* start PAGE TEXT *
[WATCH] Newly Unsealed Videos Show Violent Jail Extractions Involving LA Deputies and Inmates

LOS ANGELES – It’s disturbing video the Los Angeles County Sheriff’s Department does not want the public to see – inmates howling in pain, some dragged away bloody and unconscious during a mass cell extraction at Men’s Central Jail in August of 2008.

Eyewitness News fought to get dozens of videos unsealed by the courts, in part because the incident has already cost L.A. County taxpayers millions of dollars in damages and attorney fees – and the costs are still mounting because the case is on appeal.

A federal jury awarded five of the injured inmates nearly $1 million in damages and the judge awarded roughly $5.5 million in fees to the inmates’ attorneys. L.A. County hired a private law firm to defend the case and has not responded to multiple requests by ABC7 for a tally of those costs.

Attorneys for the inmates offered to settle the lawsuit before trial for a total of $1.3 million, but that offer was rejected.
* end PAGE TEXT *
__PROMPT 1__: Render every line of the entries in Block 1 below as a JSON list of strings, one string per line, skipping blank lines. Leave out the pictures.
The news article and the entries have nothing to do with each other.
* start DATA PROVIDED *
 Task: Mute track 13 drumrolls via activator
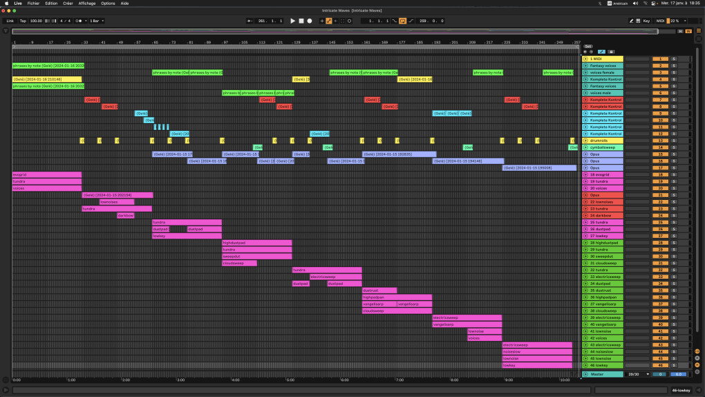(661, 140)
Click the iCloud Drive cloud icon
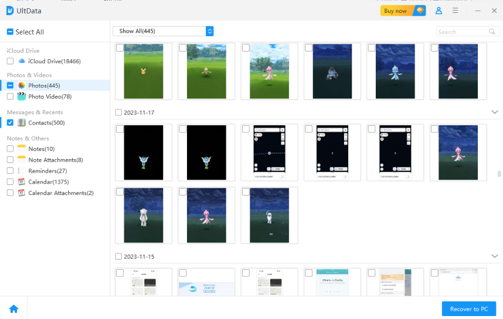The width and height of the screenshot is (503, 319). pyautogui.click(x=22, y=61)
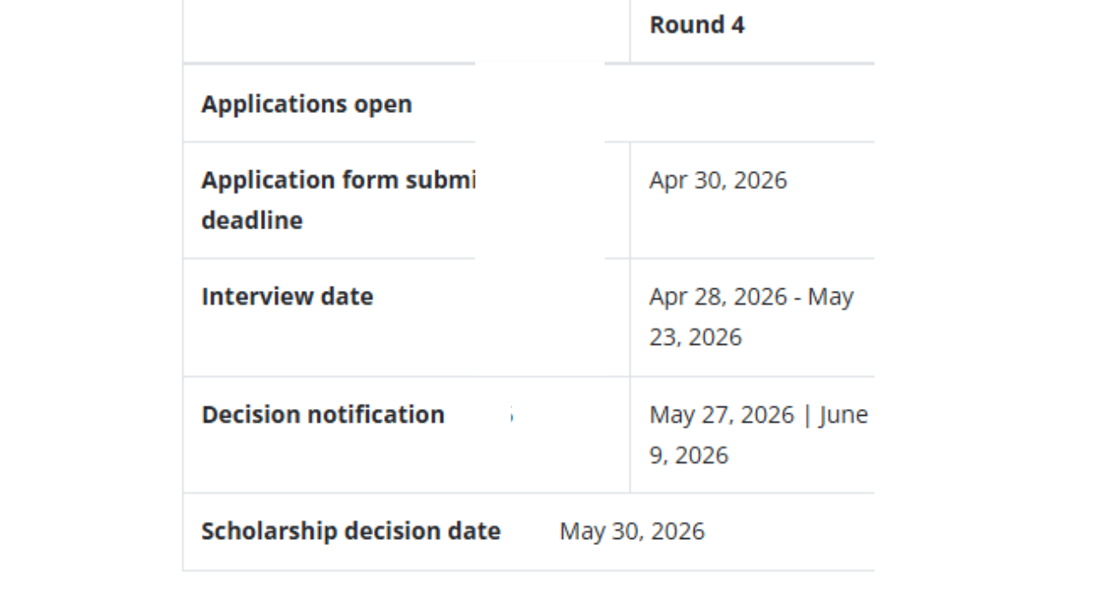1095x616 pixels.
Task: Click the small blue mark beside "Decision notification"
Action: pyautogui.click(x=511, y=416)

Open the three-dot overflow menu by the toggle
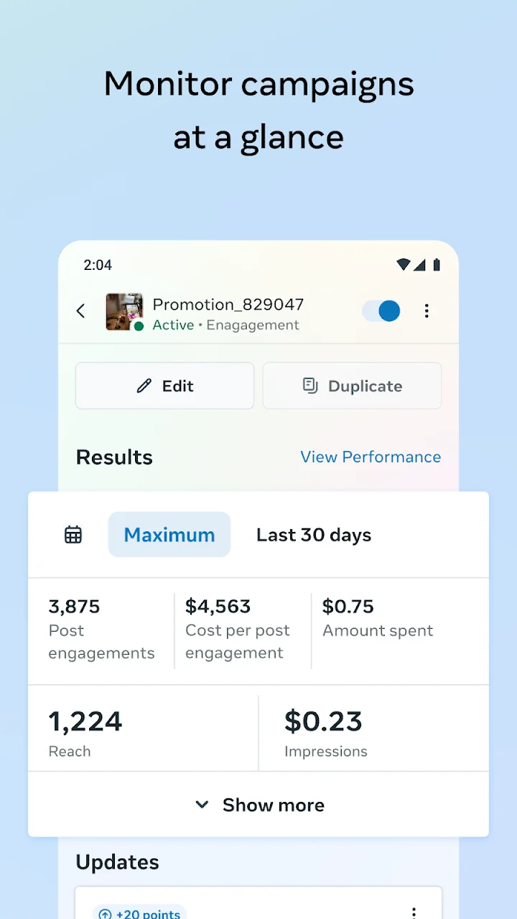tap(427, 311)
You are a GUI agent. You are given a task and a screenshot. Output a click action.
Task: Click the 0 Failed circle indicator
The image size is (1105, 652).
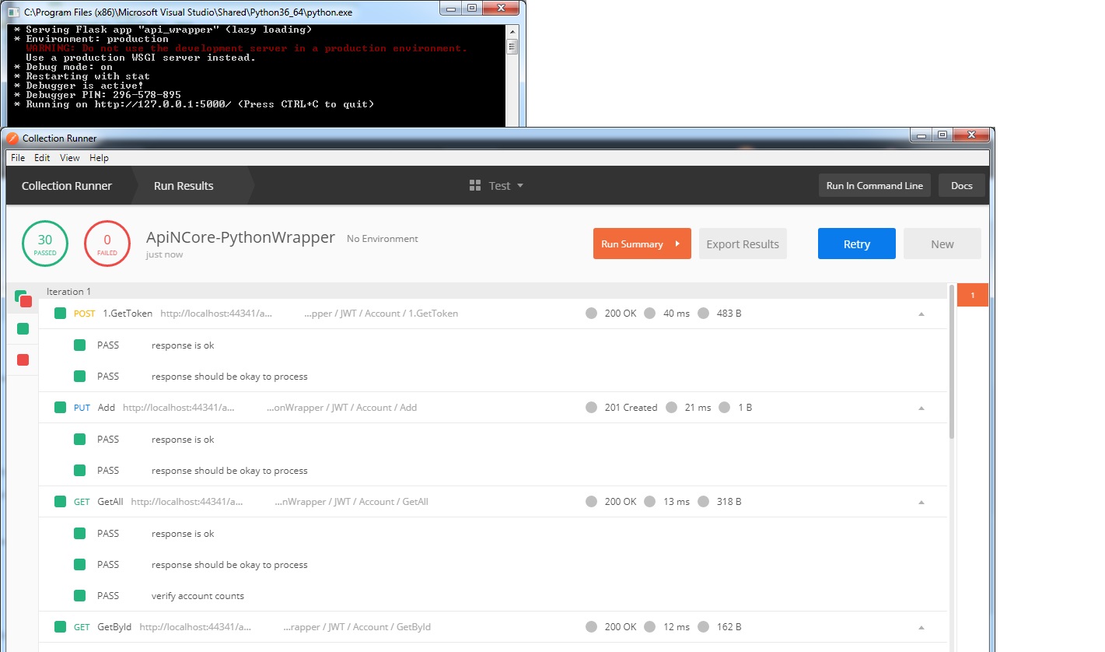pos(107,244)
* end DATA PROVIDED *
__PROMPT 2__: According to the article about the jail videos, what total amount did the inmates' attorneys offer to settle the lawsuit for before trial?

__EXERCISE ANSWER 1__:
[
  " Task: Mute track 13 drumrolls via activator",
  "(661, 140)",
  "Click the iCloud Drive cloud icon",
  "The width and height of the screenshot is (503, 319). pyautogui.click(x=22, y=61)",
  "1095x616 pixels.",
  "Task: Click the small blue mark beside \"Decision notification\"",
  "Action: pyautogui.click(x=511, y=416)",
  "Open the three-dot overflow menu by the toggle",
  "tap(427, 311)",
  "You are a GUI agent. You are given a task and a screenshot. Output a click action.",
  "Task: Click the 0 Failed circle indicator",
  "The image size is (1105, 652).",
  "pos(107,244)"
]

__EXERCISE ANSWER 2__: $1.3 million